Maximiliano Francisco Lugo (born 4 December 1989), known as Maxi Lugo, is an Argentine-Paraguayan professional footballer who plays as a midfielder for Bolivian Primera División side Club Aurora.

Career
Lugo started off his senior career with a three-year spell with local side Lanús, making the first of twenty-eight appearances on 1 March 2009 during a win away to Gimnasia y Esgrima. He was loaned out on two occasions, to Atlanta for 2011–12 and to Unión Santa Fe for 2012–13. He featured a total of sixteen times for those aforementioned clubs. On 23 January 2013, Lugo joined Unión Mar del Plata of Torneo Argentino A. Six appearances followed. Six months after signing, Lugo was on the move again as he agreed to join Paraguayan Primera División side Rubio Ñu. He scored on his sixth appearance versus Guaraní.

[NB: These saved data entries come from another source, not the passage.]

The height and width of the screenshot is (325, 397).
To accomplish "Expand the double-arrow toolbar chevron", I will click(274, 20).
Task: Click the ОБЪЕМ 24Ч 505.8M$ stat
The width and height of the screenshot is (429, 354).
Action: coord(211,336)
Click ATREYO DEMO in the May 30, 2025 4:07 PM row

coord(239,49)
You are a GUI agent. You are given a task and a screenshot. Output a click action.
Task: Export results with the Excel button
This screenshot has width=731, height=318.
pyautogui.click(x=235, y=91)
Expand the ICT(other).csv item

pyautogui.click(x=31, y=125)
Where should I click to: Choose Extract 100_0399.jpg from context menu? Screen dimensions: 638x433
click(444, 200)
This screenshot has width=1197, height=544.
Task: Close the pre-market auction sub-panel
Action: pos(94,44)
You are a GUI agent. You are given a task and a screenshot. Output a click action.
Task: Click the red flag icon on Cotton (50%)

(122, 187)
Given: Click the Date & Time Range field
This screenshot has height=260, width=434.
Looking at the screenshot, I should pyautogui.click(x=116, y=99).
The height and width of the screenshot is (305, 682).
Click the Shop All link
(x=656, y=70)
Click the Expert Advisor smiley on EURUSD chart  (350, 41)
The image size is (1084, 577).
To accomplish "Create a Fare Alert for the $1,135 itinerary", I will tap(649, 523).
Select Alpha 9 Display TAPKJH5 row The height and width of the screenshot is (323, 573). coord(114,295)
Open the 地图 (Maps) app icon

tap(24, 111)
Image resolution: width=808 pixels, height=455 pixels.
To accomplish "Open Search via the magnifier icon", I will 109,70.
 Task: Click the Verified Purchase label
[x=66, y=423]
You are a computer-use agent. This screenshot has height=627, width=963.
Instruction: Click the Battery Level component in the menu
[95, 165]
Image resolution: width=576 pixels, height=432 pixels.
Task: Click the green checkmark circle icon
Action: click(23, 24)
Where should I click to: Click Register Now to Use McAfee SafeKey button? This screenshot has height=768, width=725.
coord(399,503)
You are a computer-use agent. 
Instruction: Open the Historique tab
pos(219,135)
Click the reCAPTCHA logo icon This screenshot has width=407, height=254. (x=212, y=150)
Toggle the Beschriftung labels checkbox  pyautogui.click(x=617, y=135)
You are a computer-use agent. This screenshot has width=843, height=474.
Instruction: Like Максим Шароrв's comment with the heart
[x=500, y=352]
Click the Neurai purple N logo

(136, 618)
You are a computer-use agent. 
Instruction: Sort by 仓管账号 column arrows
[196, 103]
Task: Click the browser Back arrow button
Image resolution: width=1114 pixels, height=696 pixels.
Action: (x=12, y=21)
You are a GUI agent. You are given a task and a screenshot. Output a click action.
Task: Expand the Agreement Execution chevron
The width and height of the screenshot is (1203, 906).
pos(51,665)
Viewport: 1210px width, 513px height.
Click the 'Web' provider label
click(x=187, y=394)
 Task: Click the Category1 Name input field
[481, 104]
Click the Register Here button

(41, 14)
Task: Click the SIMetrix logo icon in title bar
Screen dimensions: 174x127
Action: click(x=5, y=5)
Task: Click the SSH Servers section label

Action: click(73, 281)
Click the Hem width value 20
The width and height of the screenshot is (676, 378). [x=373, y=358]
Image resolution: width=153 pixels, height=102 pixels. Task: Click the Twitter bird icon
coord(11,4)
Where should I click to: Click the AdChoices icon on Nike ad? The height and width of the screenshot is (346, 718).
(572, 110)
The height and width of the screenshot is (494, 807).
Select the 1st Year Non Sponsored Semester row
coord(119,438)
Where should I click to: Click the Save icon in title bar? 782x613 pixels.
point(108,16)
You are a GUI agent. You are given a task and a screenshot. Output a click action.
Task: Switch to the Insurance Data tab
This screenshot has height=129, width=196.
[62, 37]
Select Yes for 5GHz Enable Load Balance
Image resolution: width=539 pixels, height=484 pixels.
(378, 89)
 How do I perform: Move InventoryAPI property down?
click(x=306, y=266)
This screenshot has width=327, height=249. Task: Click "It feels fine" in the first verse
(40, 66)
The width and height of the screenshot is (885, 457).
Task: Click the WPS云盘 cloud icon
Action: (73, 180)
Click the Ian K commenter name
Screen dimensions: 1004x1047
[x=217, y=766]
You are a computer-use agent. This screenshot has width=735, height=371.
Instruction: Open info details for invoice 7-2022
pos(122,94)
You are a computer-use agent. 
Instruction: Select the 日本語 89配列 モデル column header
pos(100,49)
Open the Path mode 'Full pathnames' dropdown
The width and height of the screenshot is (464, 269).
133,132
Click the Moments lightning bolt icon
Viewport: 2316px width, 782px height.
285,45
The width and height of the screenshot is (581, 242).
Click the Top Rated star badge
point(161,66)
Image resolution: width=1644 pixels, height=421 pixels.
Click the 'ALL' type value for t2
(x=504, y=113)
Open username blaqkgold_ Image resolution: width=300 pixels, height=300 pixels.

In his first three seasons with Rubio Ñu, Lugo scored fourteen goals in seventy-six encounters. For the 2016 and 2017 campaigns, he was loaned back to the Argentine Primera División. In January 2016, San Martín temporarily signed Lugo. He returned to Rubio Ñu after the 2016–17 Argentine Primera División season, making twenty-three appearances as the club finished 22nd. To conclude 2017, Lugo had a short spell with Temperley. On 18 January 2018, Belgrano became Lugo's eighth career club. He appeared in nine fixtures for Belgrano. Lugo left Belgrano in February 2021.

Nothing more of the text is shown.